■ Action item ■
What you need to produce from the material below is an exact transcription of the lines from the one with "The image size is (574, 703)." through the one with "You are a computer-use agent. 746x523 pixels.", both included, and no other line.

■ Data to process ■
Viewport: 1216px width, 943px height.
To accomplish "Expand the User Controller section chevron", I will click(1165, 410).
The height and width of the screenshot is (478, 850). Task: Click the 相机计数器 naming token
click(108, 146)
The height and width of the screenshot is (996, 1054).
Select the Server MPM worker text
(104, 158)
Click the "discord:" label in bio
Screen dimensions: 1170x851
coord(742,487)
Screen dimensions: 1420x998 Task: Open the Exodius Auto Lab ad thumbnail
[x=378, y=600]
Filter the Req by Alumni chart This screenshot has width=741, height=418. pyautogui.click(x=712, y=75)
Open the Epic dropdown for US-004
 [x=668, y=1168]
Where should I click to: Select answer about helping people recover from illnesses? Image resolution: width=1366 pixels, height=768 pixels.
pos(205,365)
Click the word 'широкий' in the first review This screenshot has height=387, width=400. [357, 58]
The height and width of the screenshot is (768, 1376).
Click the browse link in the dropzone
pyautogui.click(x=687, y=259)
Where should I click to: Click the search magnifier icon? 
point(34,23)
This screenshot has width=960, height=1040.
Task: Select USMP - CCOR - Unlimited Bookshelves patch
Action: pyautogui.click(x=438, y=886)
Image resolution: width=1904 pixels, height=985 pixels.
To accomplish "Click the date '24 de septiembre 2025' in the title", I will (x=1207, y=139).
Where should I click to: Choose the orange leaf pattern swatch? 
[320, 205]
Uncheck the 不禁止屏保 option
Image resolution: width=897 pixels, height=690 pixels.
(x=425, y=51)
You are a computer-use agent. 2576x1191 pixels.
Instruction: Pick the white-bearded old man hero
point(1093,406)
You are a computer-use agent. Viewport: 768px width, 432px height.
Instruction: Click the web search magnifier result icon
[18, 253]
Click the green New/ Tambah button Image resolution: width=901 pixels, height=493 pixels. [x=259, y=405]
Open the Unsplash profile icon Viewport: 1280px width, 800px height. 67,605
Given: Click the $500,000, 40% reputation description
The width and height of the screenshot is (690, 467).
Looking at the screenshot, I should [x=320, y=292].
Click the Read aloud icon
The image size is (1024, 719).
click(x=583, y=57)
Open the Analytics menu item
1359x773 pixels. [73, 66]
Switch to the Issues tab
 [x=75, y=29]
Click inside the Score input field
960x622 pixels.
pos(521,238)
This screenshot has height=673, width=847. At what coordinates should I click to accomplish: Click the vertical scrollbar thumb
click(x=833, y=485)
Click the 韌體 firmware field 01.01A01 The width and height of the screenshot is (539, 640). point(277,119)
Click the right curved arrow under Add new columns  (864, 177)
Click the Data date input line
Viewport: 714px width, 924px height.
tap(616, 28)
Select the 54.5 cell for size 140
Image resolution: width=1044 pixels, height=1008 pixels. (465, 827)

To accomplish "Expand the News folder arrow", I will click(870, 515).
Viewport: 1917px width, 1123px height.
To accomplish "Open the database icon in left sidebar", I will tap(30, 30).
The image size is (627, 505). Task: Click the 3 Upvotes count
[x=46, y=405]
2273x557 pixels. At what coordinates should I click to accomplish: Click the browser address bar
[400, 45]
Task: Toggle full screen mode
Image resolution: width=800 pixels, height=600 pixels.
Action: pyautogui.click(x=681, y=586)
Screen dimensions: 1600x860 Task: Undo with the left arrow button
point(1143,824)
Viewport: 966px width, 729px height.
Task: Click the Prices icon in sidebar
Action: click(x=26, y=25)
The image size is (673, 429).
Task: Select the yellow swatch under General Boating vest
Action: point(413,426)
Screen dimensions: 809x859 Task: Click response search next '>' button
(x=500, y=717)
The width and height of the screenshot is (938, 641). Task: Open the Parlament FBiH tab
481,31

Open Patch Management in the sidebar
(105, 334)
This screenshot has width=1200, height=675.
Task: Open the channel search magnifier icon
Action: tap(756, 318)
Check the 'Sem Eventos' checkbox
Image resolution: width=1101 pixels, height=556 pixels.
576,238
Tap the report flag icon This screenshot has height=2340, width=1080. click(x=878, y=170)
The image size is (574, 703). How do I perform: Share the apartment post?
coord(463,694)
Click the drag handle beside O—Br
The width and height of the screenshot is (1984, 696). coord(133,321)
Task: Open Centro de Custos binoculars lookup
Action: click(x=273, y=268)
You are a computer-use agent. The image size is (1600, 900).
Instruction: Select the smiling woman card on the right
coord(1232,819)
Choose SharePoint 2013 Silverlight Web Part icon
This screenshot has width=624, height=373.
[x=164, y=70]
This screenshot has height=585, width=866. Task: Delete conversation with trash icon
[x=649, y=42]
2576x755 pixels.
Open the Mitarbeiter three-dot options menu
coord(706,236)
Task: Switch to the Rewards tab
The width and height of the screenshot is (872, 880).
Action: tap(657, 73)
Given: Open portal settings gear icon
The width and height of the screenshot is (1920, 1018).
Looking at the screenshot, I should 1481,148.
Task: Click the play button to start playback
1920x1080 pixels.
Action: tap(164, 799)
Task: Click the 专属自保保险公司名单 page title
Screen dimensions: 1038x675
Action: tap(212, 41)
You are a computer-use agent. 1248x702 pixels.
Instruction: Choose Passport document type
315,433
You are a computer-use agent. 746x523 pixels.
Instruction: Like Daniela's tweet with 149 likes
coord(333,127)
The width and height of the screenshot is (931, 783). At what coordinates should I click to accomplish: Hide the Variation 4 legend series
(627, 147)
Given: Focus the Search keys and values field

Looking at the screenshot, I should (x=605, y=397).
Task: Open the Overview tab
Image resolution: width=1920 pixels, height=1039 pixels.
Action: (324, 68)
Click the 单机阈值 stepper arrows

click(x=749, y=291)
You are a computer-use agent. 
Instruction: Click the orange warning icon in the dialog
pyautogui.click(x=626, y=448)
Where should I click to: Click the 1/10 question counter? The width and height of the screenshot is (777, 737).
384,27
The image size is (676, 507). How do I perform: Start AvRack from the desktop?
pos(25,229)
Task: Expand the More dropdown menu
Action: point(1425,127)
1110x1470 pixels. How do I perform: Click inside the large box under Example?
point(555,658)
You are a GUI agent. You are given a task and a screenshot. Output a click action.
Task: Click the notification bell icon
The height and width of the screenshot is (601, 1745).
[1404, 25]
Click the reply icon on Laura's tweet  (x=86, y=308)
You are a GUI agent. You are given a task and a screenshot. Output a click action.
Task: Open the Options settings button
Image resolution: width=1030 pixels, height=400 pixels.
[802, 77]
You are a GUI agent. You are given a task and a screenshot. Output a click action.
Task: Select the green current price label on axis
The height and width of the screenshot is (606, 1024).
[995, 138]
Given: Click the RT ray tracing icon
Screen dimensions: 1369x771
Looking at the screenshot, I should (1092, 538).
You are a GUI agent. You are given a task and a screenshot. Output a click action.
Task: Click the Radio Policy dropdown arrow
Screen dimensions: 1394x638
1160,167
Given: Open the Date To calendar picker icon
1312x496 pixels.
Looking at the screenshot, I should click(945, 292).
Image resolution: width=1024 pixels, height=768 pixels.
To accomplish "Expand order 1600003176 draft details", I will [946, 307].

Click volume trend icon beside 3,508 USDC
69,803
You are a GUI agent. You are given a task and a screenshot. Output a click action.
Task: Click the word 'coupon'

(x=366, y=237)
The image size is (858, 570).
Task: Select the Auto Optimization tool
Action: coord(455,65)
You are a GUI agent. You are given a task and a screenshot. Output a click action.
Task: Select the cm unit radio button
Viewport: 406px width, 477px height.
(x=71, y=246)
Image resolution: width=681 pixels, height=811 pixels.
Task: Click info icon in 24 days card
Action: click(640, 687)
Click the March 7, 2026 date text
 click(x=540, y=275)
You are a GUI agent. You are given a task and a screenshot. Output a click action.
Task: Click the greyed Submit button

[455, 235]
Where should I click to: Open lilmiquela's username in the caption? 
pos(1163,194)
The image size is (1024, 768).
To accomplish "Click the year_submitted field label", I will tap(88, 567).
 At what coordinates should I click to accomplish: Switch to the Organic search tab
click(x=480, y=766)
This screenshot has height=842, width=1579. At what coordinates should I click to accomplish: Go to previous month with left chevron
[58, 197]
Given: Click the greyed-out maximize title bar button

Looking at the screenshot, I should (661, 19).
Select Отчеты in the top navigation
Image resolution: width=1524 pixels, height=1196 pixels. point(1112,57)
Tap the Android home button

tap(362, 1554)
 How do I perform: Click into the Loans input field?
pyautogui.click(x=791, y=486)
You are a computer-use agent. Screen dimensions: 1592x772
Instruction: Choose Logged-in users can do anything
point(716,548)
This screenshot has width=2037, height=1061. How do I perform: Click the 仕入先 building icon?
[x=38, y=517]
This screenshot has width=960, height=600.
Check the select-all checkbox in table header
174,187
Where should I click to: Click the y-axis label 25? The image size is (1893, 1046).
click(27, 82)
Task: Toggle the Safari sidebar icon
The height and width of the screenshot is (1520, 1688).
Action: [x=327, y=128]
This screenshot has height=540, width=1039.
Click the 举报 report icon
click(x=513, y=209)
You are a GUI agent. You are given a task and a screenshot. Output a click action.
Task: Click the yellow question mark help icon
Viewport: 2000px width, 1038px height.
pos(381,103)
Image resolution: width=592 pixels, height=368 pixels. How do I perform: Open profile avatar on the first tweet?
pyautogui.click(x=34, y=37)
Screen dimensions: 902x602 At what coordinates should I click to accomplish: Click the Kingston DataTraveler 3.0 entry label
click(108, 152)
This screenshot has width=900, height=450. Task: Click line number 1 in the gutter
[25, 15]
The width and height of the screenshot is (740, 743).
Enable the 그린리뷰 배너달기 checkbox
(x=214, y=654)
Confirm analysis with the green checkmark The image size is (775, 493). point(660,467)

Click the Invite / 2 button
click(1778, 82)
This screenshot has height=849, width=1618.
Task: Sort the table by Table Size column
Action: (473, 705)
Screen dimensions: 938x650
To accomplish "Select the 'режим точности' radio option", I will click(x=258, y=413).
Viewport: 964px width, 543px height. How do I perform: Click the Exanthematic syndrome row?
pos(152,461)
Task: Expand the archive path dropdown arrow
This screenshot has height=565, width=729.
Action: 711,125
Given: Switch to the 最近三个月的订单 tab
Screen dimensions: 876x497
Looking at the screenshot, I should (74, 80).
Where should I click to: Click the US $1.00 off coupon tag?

■ Solution below ■
The image size is (574, 703). How do I perform: Share the apartment post?
coord(463,694)
Click the drag handle beside O—Br
The width and height of the screenshot is (1984, 696). coord(133,321)
Task: Open Centro de Custos binoculars lookup
Action: click(x=273, y=268)
You are a computer-use agent. The image size is (1600, 900).
Instruction: Select the smiling woman card on the right
coord(1232,819)
Choose SharePoint 2013 Silverlight Web Part icon
This screenshot has width=624, height=373.
[x=164, y=70]
This screenshot has height=585, width=866. Task: Delete conversation with trash icon
[x=649, y=42]
2576x755 pixels.
Open the Mitarbeiter three-dot options menu
coord(706,236)
Task: Switch to the Rewards tab
The width and height of the screenshot is (872, 880).
Action: tap(657, 73)
Given: Open portal settings gear icon
The width and height of the screenshot is (1920, 1018).
Looking at the screenshot, I should 1481,148.
Task: Click the play button to start playback
1920x1080 pixels.
Action: tap(164, 799)
Task: Click the 专属自保保险公司名单 page title
Screen dimensions: 1038x675
Action: tap(212, 41)
You are a computer-use agent. 1248x702 pixels.
Instruction: Choose Passport document type
315,433
You are a computer-use agent. 746x523 pixels.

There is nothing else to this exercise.